Mais la France, en acceptant les théories absurdes des économistes anglais, est plus coupable que la malheureuse Espagne ; car elle n'a pas comme celle-ci l'excuse de la misère et de son ignorance. Il y a huit siècles pleins que la France bataille avec la Grande-Bretagne ; et il n'y a peut-être pas dans son histoire une seule catastrophe qu'elle n'ait le droit d'attribuer aux machinations de sa déloyale ennemie. La France aspire à l'unité morale, à l'unité législative comme à l'unité de territoire ; elle est catholique en religion comme en politique : c'est sa tendance sous tous ses gouvernements forts, sous Richelieu, sous Louis XIV, comme sous Napoléon. L'Angleterre, elle, vise au morcellement, parce qu'elle vit des déchirements du globe ; elle est protestante et schismatique en tout . « Individualisme et protestantisme sont tout un. » Elle ne comprend pas qu'on se dévoue au service de l'humanité, comme la France, quand on peut l'exploiter ; elle ne se résigne à faire un peu de bien que dans l'espérance qu'il en résultera un mal pire ; témoin l'émancipation de la race noire. La France, au contraire, dans ses plus grandes erreurs, semble n'être coupable que d'un excès de dévoûment à la cause des peuples. Vous trouvez des pages admirables et des actes de charité sublime, à côté d'atrocités odieuses dans l'histoire de la terreur. Beaucoup de ces législateurs sanguinaires qui renvoyèrent à leur juge naturel tant d'accusés innocens, croyaient fermement à la sainteté de leur oeuvre.

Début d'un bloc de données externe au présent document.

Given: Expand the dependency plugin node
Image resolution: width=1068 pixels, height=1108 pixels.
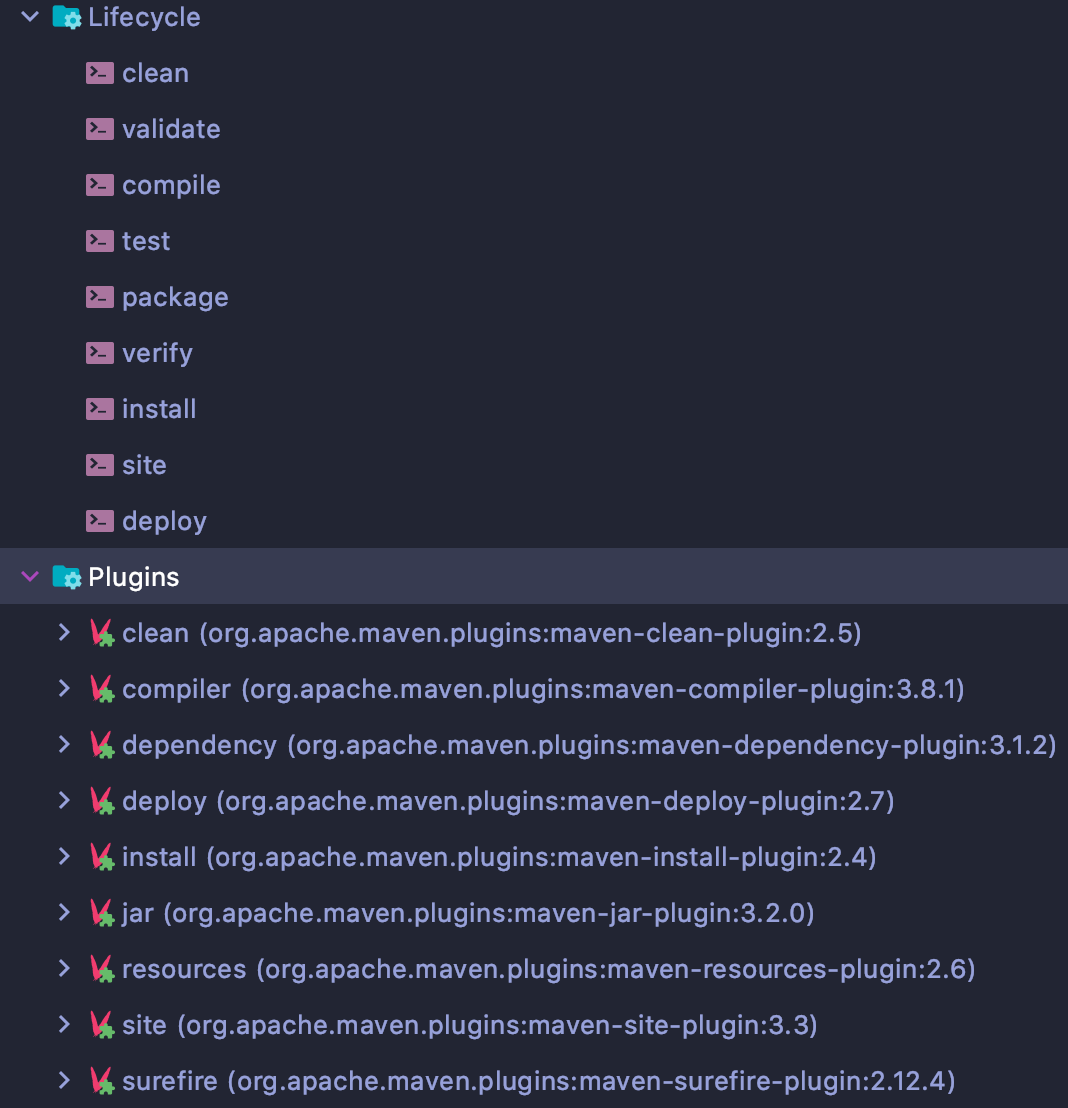Looking at the screenshot, I should [x=64, y=745].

Je n'exècre pas l'aristocratie anglaise, comme Français, mais comme chrétien, comme homme.

Oui, l'Angleterre est placée dans cette situation effroyable, qu'elle ne peut oublier un moment de torturer les autres États du globe, sans s'exposer à périr. L'Angleterre est condamnée à mourir de la paix universelle dans un temps donné, parce que la paix chez les autres fait la guerre chez elle. La guerre nourrit le monopole, le monopole nourrit la guerre. Que la guerre ou le monopole cesse, le colosse de la puissance anglaise, véritable colosse d'or aux pieds de boue, s'écroule au même instant. Là est tout le secret de la politique britannique, si secret il y a. L'Angleterre obéit aux instincts de sa nature et aux exigences de sa position ; c'est un peuple de proie qui est forcé de tuer pour vivre, et à qui il serait souverainement absurde d'aller demander une politique loyale et généreuse, parce que ce serait lui demander un suicide. La politique de la Grande-Bretagne doit être impitoyable comme la faim son mobile, et c'est justice à rendre aux hommes de sang gouvernemental qui dirigent les destinées de cet État, qu'ils comprennent admirablement les nécessités de leur patrie !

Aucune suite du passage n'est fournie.